[What is needed]
How many lines of the listing below contain the word "Task"? Give only the number.

Item coordinate data:
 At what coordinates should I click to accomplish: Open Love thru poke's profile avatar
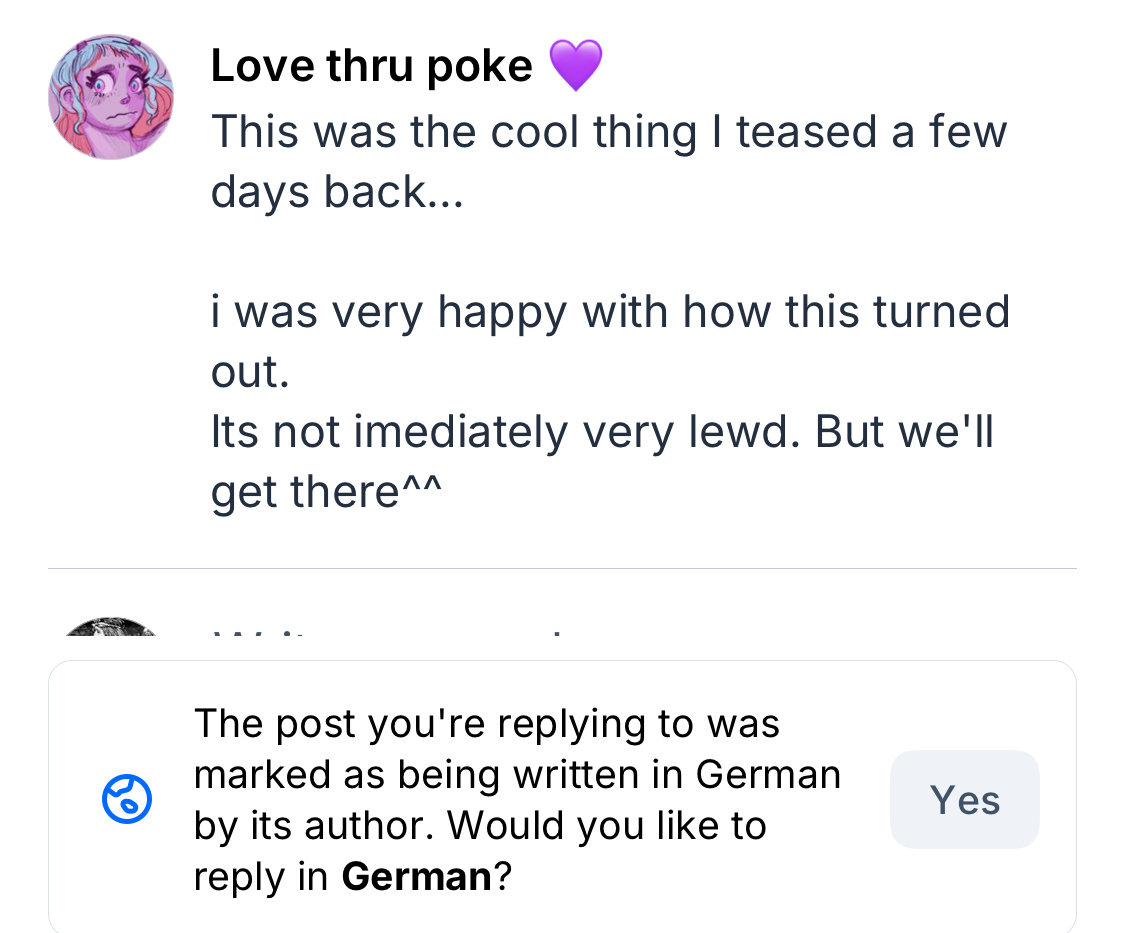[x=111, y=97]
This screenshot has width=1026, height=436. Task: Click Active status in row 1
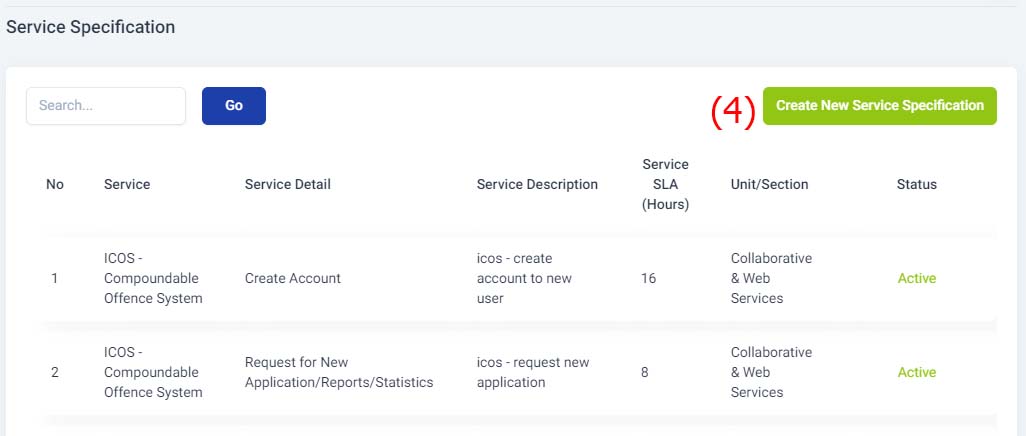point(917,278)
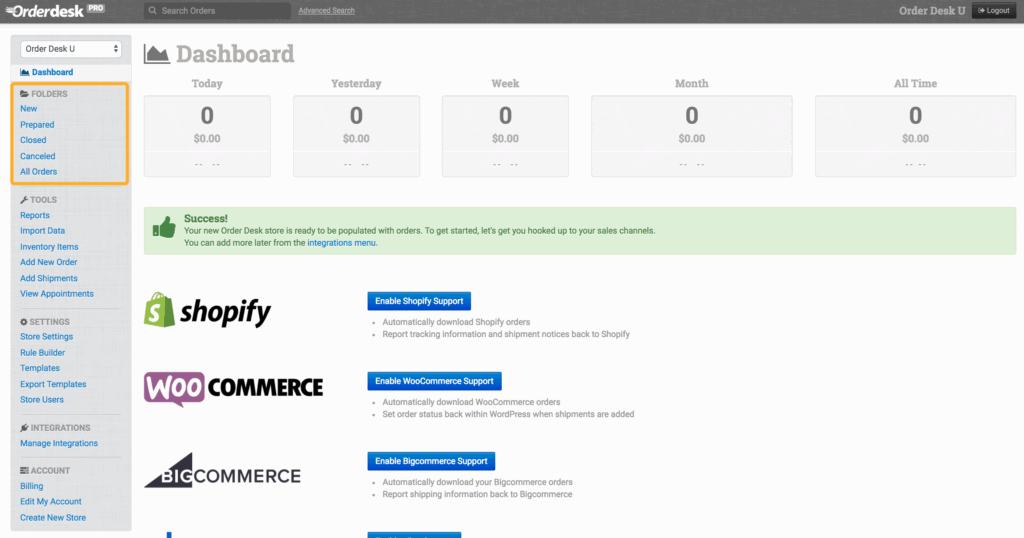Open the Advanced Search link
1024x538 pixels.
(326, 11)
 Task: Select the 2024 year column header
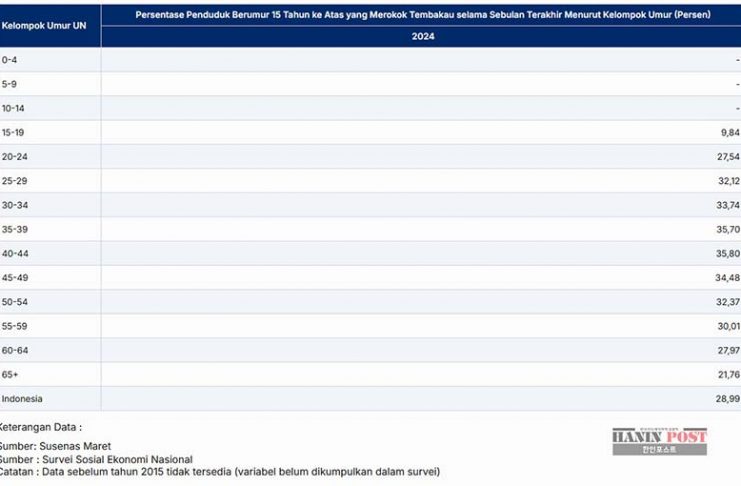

[Expected answer]
2